Saturday, May 12, 2007

It's been almost three days since i've posted, and have been reading "The Reeler" in which the "wind-down" from Tribeca is discussed. Right now, there's a program going on at Anthology Film Archives: "For Life, Against the War... Again!" In 1967, artists organized the Angry Arts Week, in which all sorts of events were held to protest the escalation of the war in Vietnam. And a huge group of filmmakers (i think it was over 30 in all) collaborated on a huge (over 2 and a half hours) episodic compilation film. Well, there's another war, and another protest, and another compilation film. This time, the Filmmakers Coop is the spearhead, and 28 artists responded, all contributing segments for this work. "For Life, Against the War... Again!" includes Bradley Erod, Jeanne Finley, Alfred Guzzetti, Barbara Hammer, Ken Jacobs, Les Leveque, Cynthia Madansky, Sheri Milner, Martha Rosler, Lynne Sachs, Jeffrey Skoller, Mark Street. The screenings are today (Friday, May 11), tomorrow (Saturday, May 12) and Sunday, May 13; at each screening, a group of the artists will be present, including Artemis Willis, Jim Costamnzo, Lili White, MM Serra, Mark Street and Lynne Sachs. It's also available on DVD, through the Filmmakers Coop, and the sales will benefit anti-war organizations.

The whole issue of how effective art can be politically is a question that keeps coming up. Last night, Jane Fonda was on the Larry King Show, and he asked her if she would ever consider doing a play, and she answered (very emphatically) no, because (in her words) the theater is so small, and she wants to reach the widest audience possible. That's why she'd like to do more movies, and more TV.

Yet is simply going for the widest possible audience an invitation to "action" (political or otherwise)? When Yvonne Rainer started making movies, she said that she was dealing with emotions, and thus going for a wider audience than the one which she had as a choreographer/dancer. But was that true?

And artists: shouldn't they remain true to themselves? Joseph Cornell was an artist who was totally committed to an interior vision, his engagement with the world was very fanciful....

It reminds me of something that Nile Rodgers said... when he was a teenager, he had been a member of the Black Panthers. And yet, as a musician and composer, he created the band Chic and was a leading exponent of dance/"disco" music. And he was asked why he didn't try to make music which would be "political", and his answer was: the work he does as an artist is the work which makes him happy (and, hopefully, other people happy); if he wanted to be political, he would do something political, as he did when he was part of the Black Panthers and was helping to set up the free breakfast program for Harlem.

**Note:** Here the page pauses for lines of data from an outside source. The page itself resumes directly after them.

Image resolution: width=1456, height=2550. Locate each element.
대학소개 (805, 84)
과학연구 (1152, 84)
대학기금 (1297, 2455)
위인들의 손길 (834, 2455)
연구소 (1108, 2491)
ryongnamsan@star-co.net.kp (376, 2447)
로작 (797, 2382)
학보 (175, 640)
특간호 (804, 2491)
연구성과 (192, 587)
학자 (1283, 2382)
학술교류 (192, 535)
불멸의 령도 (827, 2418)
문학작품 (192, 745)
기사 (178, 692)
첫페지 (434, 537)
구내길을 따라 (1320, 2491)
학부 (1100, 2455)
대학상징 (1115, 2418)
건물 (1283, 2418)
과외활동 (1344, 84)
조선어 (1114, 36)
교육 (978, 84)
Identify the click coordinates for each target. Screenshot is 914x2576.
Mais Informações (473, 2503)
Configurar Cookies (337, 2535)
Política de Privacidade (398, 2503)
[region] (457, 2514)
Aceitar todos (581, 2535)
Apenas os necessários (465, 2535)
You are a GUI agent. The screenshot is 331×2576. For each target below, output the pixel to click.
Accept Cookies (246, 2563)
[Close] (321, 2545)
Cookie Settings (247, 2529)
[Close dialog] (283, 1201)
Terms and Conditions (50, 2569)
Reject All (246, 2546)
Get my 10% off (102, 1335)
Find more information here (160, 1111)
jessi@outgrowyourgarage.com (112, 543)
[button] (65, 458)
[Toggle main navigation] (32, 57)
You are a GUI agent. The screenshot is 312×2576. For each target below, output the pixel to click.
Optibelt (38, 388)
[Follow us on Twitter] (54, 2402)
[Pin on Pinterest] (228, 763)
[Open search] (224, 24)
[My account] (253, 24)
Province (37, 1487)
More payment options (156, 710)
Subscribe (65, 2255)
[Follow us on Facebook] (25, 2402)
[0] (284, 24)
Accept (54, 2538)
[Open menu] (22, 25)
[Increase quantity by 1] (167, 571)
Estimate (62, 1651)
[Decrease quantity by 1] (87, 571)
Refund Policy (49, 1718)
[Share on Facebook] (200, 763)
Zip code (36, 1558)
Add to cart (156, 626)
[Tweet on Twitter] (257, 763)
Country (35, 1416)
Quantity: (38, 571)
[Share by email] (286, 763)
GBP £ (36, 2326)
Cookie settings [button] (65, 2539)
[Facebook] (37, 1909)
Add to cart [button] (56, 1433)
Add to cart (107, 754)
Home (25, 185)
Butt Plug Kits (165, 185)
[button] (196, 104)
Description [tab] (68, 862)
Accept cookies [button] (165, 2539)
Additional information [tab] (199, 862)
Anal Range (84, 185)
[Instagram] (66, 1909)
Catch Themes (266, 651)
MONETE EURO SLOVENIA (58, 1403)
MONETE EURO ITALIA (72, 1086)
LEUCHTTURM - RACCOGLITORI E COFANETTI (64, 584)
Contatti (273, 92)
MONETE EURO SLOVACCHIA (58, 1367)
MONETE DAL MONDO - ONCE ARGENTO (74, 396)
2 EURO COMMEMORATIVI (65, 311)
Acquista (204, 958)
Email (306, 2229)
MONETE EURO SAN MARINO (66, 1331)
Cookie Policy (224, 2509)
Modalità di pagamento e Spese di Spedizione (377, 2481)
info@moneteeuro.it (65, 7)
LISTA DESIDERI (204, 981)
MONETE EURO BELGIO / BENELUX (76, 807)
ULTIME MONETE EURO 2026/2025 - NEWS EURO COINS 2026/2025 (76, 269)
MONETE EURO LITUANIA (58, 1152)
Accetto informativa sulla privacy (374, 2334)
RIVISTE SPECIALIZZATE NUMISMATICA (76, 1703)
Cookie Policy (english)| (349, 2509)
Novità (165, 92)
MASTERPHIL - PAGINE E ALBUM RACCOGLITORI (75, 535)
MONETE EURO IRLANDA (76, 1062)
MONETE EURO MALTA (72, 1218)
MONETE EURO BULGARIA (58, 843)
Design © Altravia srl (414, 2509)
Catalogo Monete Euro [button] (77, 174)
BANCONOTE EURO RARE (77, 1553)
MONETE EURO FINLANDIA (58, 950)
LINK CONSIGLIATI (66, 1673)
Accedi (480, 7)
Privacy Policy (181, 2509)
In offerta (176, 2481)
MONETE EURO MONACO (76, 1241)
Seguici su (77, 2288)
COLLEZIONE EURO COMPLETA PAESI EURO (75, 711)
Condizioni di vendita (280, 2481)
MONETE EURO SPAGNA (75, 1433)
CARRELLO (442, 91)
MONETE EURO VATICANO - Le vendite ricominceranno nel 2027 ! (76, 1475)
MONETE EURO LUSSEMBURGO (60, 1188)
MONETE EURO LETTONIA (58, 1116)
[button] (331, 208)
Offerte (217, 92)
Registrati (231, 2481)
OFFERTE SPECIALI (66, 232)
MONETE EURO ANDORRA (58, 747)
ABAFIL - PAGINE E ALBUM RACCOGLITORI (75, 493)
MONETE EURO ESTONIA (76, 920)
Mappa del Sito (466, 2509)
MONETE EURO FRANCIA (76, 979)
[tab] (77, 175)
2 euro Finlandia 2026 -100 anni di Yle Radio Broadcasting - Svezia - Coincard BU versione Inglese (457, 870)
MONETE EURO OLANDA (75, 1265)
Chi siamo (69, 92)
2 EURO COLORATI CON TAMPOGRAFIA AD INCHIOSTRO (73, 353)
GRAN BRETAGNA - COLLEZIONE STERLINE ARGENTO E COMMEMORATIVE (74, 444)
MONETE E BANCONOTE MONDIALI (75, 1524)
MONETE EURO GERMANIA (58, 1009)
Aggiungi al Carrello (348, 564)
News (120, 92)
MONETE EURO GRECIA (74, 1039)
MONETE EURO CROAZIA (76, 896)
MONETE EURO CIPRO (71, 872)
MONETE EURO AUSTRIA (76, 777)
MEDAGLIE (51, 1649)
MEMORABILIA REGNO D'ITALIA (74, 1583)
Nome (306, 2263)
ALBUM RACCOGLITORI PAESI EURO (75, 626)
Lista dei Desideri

Anyway, today was spent grocery shopping for the big party on Sunday. And then doing some of the cooking.

However, on Wednesday, i went to the press screening of Manoel De Oliveira's "The Magic Mirror" from 2004, and it's a wonderful movie. Not as slick as his recent "Belle Toujours", it's a little pokey at times (and it runs two hours and twenty minutes), but at the end, when the woman has her epiphany, damn if it wasn't one of the most transcendent moments in recent cinema. Just a marvellous movie.

And yesterday, went to see Ido Haar's "9 Star Hotel", a very intimate documentary about "immigrant" Palestinean workers in Israel. It had been at Tribeca, but i missed it there because i went to see something else instead (it might have been Pascale Ferran's "Lady Chatterley"). But i did catch up with it, and it is worthwhile (a heads-up from George Robinson, who reviewed the film for Jewish Week); it's coming to Film Forum.